This is probably the most important Model inheritance mechanism, as it is used to implement the
ContentUnit "master-detail" relationship, where the "master" content units contain all fields
common to all (or most) ContentUnits, and the "detail" content units contain all of the type-specific fields for that unit type.
On the database level, the information representing a ContentUnit resides in at least two database
tables (the master ContentUnit table and the detail table), and is seamlessly joined by Django on
instances of the detail ContentUnit model (e.g. RPM, a puppet Module, etc).
More information on this is documented later in the section describing ContentUnit changes.
If you go by what wikipedia has to say about master-detail relationships, this isn't quite that.
However, it makes it easy to refer to both sides of the master/detail relationship with terms that
are easy to understand in the context of ContentUnits, so it's worth appropriating those
terms for Pulp's purposes here.

* [SUPPLIED DATA]
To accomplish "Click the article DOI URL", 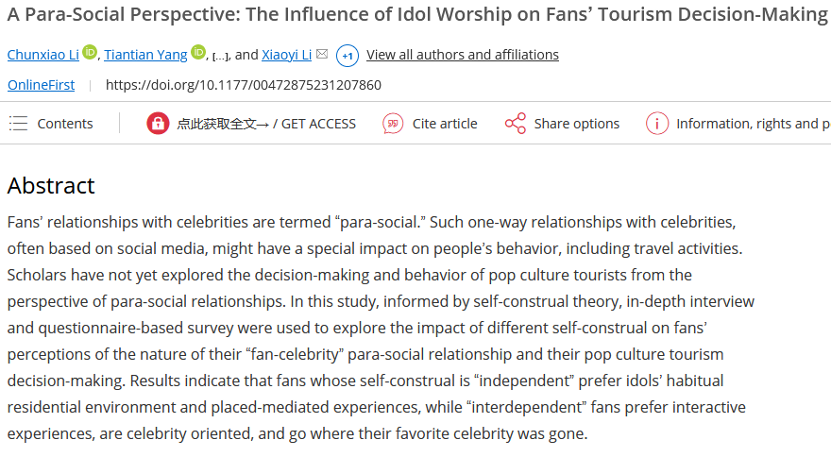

* [EXERCISE TASK] List every distinct term that appears inside double quotation marks in the passage on Model inheritance.

* [WRITTEN REPLY] "master-detail", "master", "detail"